What is molecular targeted therapy?

The essence of malignant tumors is uncontrolled cell growth and differentiation. Except for the mutation of some genes that control cell growth and differentiation and thus the proteins encoded by them are different from normal cells, malignant tumor cells still retain the characteristics of normal cells in many aspects. Therefore, it is difficult to distinguish normal cells from malignant cells in traditional treatment, such as chemotherapy, which kills malignant tumor cells while killing normal cells because it cannot distinguish normal cells. For example, chemotherapy, while killing malignant tumor cells, also kills normal cells because it cannot distinguish between normal cells. The disadvantage of this kind of “enemy and me” treatment is that the efficacy is not high enough and the toxic side effects are great.

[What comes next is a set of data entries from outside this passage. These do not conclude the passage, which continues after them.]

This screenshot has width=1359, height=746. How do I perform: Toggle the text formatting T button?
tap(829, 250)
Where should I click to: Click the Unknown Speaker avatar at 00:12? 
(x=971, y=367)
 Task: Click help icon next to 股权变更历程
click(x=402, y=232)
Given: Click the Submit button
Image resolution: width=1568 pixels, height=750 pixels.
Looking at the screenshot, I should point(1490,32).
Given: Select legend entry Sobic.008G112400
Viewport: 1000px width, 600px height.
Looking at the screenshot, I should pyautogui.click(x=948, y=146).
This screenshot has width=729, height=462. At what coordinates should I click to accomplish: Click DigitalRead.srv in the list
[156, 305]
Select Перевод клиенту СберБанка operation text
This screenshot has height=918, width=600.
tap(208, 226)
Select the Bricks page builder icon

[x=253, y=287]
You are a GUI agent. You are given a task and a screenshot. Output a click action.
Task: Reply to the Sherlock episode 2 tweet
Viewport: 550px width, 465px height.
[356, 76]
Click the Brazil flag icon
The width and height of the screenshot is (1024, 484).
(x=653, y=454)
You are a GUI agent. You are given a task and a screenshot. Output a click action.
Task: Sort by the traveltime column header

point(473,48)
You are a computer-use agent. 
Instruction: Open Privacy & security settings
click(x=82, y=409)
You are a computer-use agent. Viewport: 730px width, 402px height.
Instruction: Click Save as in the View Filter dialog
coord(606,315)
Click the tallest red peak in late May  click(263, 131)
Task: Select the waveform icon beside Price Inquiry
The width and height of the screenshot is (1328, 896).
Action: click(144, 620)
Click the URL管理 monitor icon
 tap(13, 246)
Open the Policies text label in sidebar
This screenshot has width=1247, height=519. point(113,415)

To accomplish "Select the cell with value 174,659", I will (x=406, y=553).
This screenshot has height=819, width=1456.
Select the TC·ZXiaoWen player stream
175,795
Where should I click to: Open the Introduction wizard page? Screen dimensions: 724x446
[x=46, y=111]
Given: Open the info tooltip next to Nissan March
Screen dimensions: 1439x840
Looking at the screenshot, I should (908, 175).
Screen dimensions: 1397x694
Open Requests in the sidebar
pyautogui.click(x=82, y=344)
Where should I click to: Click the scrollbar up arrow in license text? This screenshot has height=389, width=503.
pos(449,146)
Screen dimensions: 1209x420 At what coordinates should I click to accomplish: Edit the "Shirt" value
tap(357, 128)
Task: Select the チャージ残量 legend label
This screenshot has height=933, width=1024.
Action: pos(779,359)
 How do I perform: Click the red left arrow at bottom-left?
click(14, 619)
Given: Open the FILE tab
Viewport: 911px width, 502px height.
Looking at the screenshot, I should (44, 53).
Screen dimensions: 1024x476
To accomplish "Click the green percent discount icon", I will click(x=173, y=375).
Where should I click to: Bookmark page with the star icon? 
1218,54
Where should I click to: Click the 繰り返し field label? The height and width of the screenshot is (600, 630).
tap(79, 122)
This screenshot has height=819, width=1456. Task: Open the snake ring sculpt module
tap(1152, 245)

Modern tumor treatment requires killing tumor cells to the maximum extent while protecting normal tissues as much as possible. Targeted therapy is a treatment that targets specific molecular targets of tumor cells, which play an important role in tumorigenesis, growth, metabolism, signal transduction, apoptosis, etc., and thus have relatively little effect on normal cells. Since the first molecularly targeted therapeutic drug rituximab was launched, there are now dozens of molecularly targeted therapeutic drugs in clinical application. Molecular targeted therapy is the future direction of tumor treatment development, which greatly enriches the treatment means of malignant tumors and brings new hope to tumor patients.